Nathan Bransford, Author


Monday, August 11, 2008

When Brevity Doesn't

Been getting queries from people w/ overly breezy styles. Definite articles dropped. Aversion to full sentences. Way casual. Texting abbreviations (srsly).

Makes me think they didn't take time to write a proper query.

Not taking time to write a query doesn't bode well for the book.

That or they're unprofessional.

Doesn't bode well for the book either.






48 comments:

Furious D said...

I blame text messaging. Someone's going to get a book published that's written entirely in LOL's, ROLLMAO's, BFF's, and other bits of cyber-nadsat.

ilyakogan said...

I got a response from an agent once and I quote the whole email the way it was sent (all lowercase):

"hit me with the partial instructions on the site"

ilyakogan said...

Furios_d - Novel Written In Text Messages

Lauren said...

I blame text messaging. Someone's going to get a book published that's written entirely in LOL's, ROLLMAO's, BFF's, and other bits of cyber-nadsat.

Actually, it's been done. Lauren Myracle's "Internet Girls" series has been selling well for several years. The books are titled ttfn, ttyl, and l8er g8er. All three books are told through IM transcripts. I'm a YA lit aficionado, but I've steered clear of those books.

I remember reading a deal on Pub Marketplace earlier this year about another text-message or IM-narrated YA novel selling.

Anonymous said...

Nate-dog (if I may be so bold) -

If you were reading a manuscript from an author and they completed a revision of that same manuscript for another agent, would you want to see it? Just wondering if I should offer a revision I did for another agent to the ones who already my manuscript out.

I think my revision is like 100x better BTW (I removed 100K of sexy fanfic text messege exchanges)

Ok thx bye!

grace said...

I totally understand your point (srsly), but what if my novel is written with an "aversion to full sentences," as part of the narrator's style? Would it be acceptable to write with, you know, a legitimate business-type tone for the beginning and end of the letter but slip into a more abbreviated style for the middle hook bit?

I guess basically my question is, when/where is it acceptable to reflect the tone of the book if that tone is significantly different from a normal business-writing voice, or should all such stylistic flourishes be limited to the book itself?

...er, hope that was clear.

Dan said...

Perhaps be ok for Tarzan memoir?

Tracey S. Rosenberg said...

Have you ever received a query in LOLcat?

If not, would you like to? ;)

Michelle Moran said...

In LOLcat! Now that I'd like to see ;]

Nathan Bransford said...

grace-

Matching the style of your novel is fine as long as the rest of the query is professional.

Mike C said...

I just sat down to write my first query letter last night and I was afraid that it was too long. It's less than a page in Word, but it just feels a little wordy.

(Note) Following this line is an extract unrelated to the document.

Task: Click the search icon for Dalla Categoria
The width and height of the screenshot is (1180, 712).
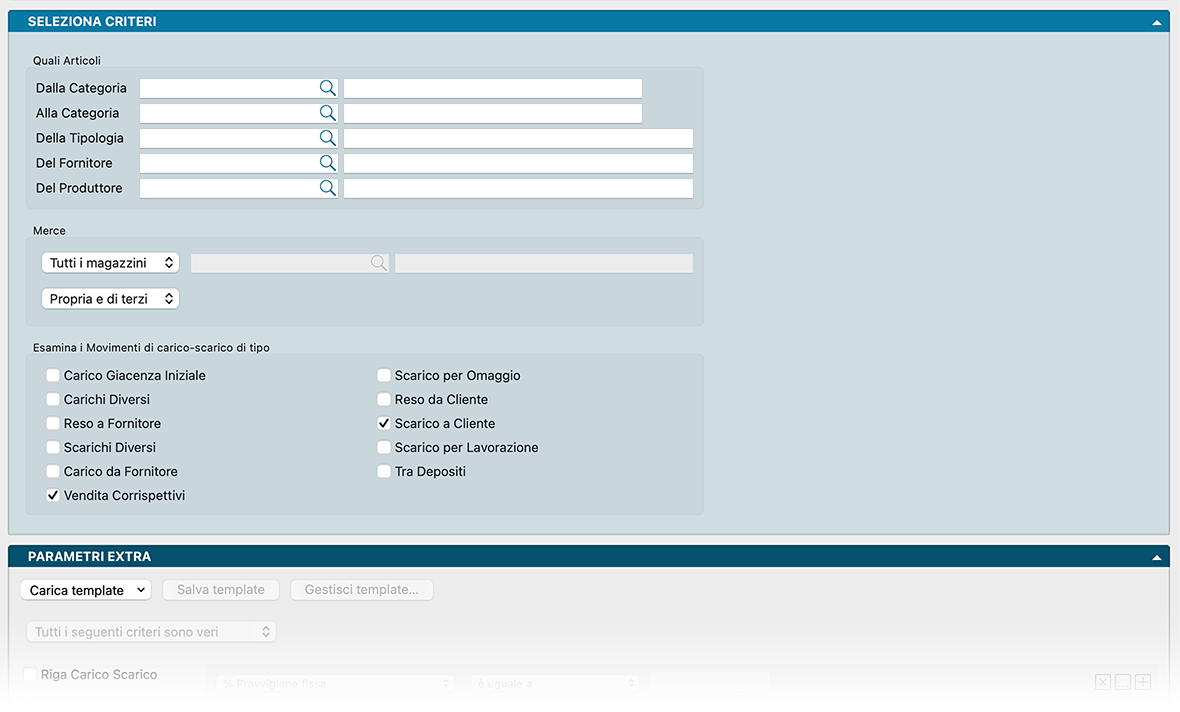Action: 327,88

A Paperback Writer said...

I've heard of those cell phone novels, too. I don't think I could stand to read one of them, but lots of people seem to think they're grand.
So, Nathan, I take it you're not currently representing cell phone novels, eh?

grace said...

awesomesauce. thanks nathan!

clindsay said...

My biggest pet peeve in a query so far? The repeated us of LOL! Followed by a zillion exclamation marks. I rejected one this weekend that actually used LOL and OMG.

OMG!

Text-queries. I think you're onto something.

(NO, GOD, NO!)

Marian said...

I'll bet some agent somewhere has received a query letter expressed entirely in pictures.

Or mime.

Dan said...

Could I query you with a YouTube video? Maybe an espn highlight?

RED STICK WRITER said...

I'm 58, and my judgment as to how casual I get goes all the way back to my high school journalism teacher, Dorothy Tooke. She said anything that is in written form and can be attributed to you should be good enough to prevent future embarrassment. The things I learned from her are used more often than the knowledge gained from just about any of my other academic mentors.

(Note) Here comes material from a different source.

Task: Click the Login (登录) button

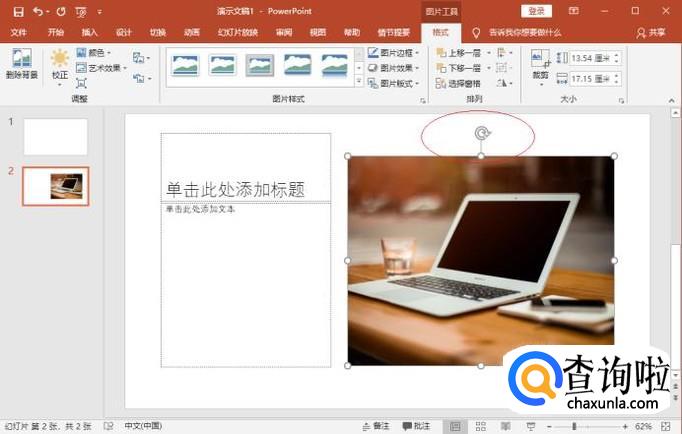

Transitions between black and white and color worked in The Wizard of Oz and Pleasantville. I think it is risky to assume that all readers, even those who are agents, will understand transitions between professional and texty or abbreviated styles.

katemoss said...

When this post popped up in my feed reader, I thought something was wrong. I checked to make sure my reader hadn't started providing summaries instead of full posts.

While you make your point quite effectively with the brevity of the post, I missed the usual detail and humor of your normal posts. I guess that's how you feel when you get a query like this!

MyVerbocity said...

@ Lauren:

I've also steered clear - probably because the few YA queries I've seen in text/IM speak have all been unreadable. :-/

Sprizouse said...

You do realize, Mr. Bransford, that if you succeed in transforming our Query Letters into masterpieces then you'll just end up reading A LOT more terrible partials.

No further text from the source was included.